#### [Provided data]

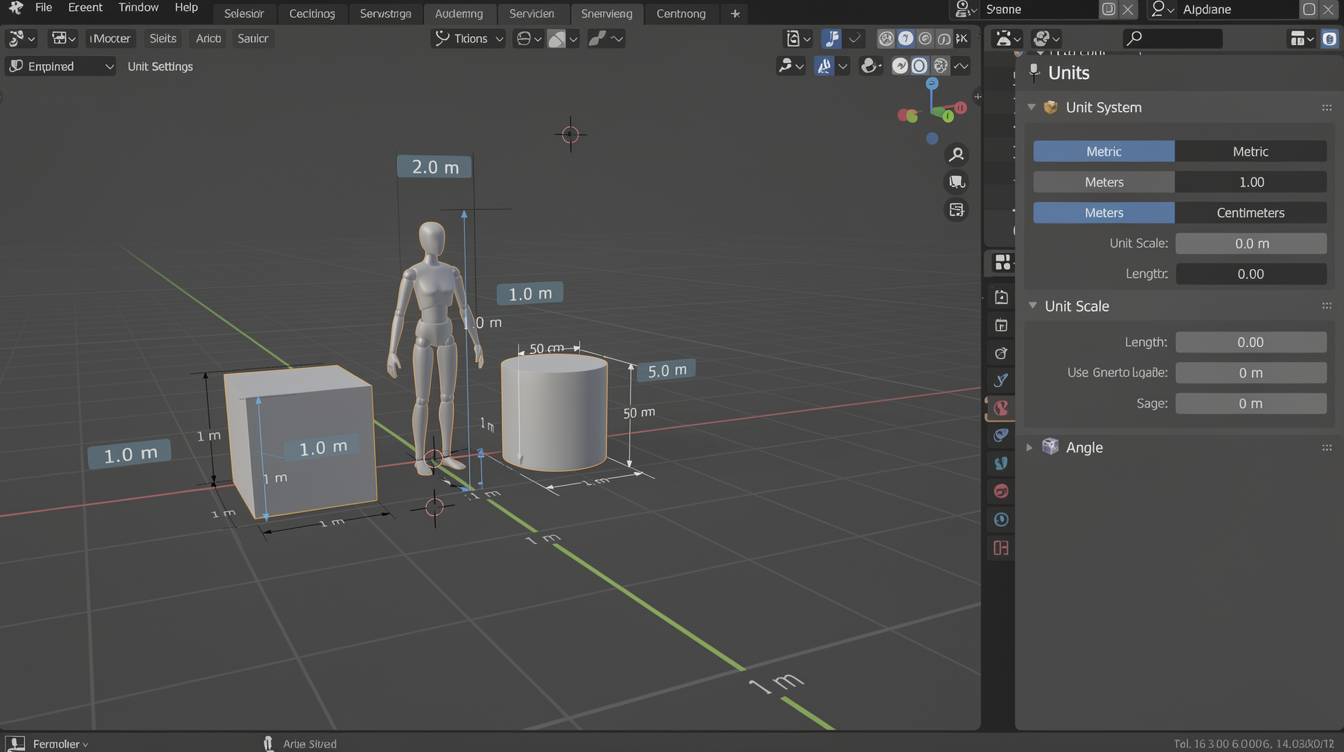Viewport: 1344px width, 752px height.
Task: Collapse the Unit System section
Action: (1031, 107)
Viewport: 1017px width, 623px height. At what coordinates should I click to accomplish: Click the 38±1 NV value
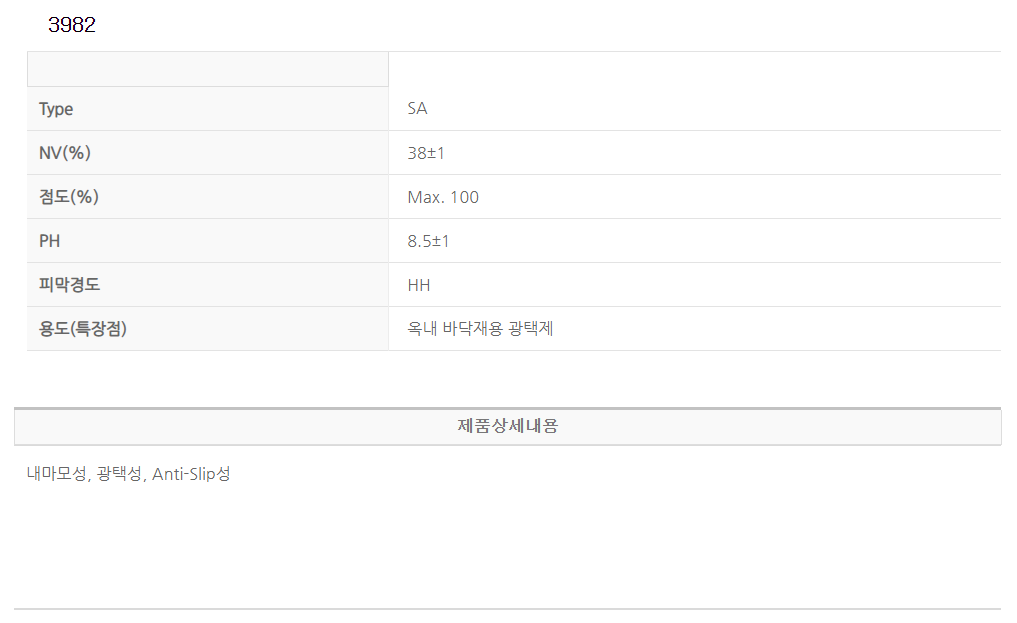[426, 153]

#### [Required work]
After locating the line that holds "Viewport: 1017px width, 623px", output exactly the lines from it through the last line of the material above, inclusive, without pictures.

#### [Completed task]
Viewport: 1017px width, 623px height. At what coordinates should I click to accomplish: Click the 38±1 NV value
[426, 153]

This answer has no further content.